What is asked – Copy out, word for word, the lines that start with the one containing "Given: Click the Dashboard" and run through the final line.

··· Provided data

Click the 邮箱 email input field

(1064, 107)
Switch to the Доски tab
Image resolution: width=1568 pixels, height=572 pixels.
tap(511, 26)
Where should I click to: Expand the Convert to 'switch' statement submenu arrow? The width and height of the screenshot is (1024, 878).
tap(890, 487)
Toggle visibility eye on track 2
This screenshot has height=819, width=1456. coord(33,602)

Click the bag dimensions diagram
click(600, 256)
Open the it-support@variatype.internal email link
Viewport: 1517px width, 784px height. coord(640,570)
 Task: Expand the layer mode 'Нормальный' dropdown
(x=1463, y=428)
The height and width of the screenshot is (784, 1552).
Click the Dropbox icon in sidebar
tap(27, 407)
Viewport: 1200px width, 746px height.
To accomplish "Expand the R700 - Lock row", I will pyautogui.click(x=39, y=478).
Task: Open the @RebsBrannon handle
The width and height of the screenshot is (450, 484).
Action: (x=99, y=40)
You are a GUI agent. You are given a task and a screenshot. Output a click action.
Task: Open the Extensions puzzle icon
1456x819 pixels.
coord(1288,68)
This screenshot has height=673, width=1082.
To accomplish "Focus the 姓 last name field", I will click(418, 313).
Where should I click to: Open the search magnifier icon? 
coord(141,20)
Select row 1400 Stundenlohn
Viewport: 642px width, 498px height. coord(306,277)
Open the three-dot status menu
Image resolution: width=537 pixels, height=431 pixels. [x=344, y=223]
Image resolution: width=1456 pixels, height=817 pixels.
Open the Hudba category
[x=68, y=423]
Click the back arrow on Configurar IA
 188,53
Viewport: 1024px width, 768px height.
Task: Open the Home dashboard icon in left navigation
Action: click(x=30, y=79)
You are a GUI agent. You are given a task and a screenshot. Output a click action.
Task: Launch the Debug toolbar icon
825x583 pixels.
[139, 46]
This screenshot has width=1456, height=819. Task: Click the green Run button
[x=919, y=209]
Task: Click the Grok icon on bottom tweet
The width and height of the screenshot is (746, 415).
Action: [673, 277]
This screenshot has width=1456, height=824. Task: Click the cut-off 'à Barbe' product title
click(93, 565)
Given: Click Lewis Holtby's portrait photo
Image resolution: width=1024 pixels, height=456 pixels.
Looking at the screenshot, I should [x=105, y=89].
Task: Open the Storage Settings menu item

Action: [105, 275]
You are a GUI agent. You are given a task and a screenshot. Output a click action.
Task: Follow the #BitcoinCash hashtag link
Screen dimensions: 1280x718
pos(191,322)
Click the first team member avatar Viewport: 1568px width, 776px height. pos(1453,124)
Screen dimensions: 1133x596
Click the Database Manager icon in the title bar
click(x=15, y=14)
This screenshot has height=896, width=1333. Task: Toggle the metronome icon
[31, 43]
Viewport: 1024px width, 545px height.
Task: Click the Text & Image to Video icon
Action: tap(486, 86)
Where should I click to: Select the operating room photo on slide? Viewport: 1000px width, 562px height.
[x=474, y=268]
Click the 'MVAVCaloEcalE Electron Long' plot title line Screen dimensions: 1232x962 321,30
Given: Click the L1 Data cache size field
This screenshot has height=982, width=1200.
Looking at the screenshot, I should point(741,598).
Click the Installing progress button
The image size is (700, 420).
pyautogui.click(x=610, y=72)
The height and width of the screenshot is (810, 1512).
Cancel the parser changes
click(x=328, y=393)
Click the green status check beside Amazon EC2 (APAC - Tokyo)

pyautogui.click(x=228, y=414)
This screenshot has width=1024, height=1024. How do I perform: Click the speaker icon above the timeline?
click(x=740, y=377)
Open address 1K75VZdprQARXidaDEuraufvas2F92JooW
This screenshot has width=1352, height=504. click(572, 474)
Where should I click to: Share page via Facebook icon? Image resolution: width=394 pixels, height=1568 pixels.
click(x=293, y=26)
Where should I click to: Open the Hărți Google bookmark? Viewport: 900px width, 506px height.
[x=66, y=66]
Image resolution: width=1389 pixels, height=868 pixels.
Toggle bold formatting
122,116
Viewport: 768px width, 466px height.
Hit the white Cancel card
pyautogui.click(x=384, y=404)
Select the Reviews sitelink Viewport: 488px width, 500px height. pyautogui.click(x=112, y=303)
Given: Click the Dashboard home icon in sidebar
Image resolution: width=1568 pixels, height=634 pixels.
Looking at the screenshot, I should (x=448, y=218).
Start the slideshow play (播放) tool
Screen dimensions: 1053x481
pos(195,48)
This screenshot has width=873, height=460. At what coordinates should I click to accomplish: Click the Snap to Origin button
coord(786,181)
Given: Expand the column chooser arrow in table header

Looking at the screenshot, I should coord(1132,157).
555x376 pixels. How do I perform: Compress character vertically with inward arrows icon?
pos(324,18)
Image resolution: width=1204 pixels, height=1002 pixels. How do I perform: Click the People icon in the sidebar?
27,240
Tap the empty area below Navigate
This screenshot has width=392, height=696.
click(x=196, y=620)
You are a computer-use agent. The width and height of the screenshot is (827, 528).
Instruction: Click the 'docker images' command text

······

Result below –
Given: Click the Dashboard home icon in sidebar
Image resolution: width=1568 pixels, height=634 pixels.
Looking at the screenshot, I should (x=448, y=218).
Start the slideshow play (播放) tool
Screen dimensions: 1053x481
pos(195,48)
This screenshot has width=873, height=460. At what coordinates should I click to accomplish: Click the Snap to Origin button
coord(786,181)
Given: Expand the column chooser arrow in table header

Looking at the screenshot, I should coord(1132,157).
555x376 pixels. How do I perform: Compress character vertically with inward arrows icon?
pos(324,18)
Image resolution: width=1204 pixels, height=1002 pixels. How do I perform: Click the People icon in the sidebar?
27,240
Tap the empty area below Navigate
This screenshot has width=392, height=696.
click(x=196, y=620)
You are a computer-use agent. The width and height of the screenshot is (827, 528).
Instruction: Click the 'docker images' command text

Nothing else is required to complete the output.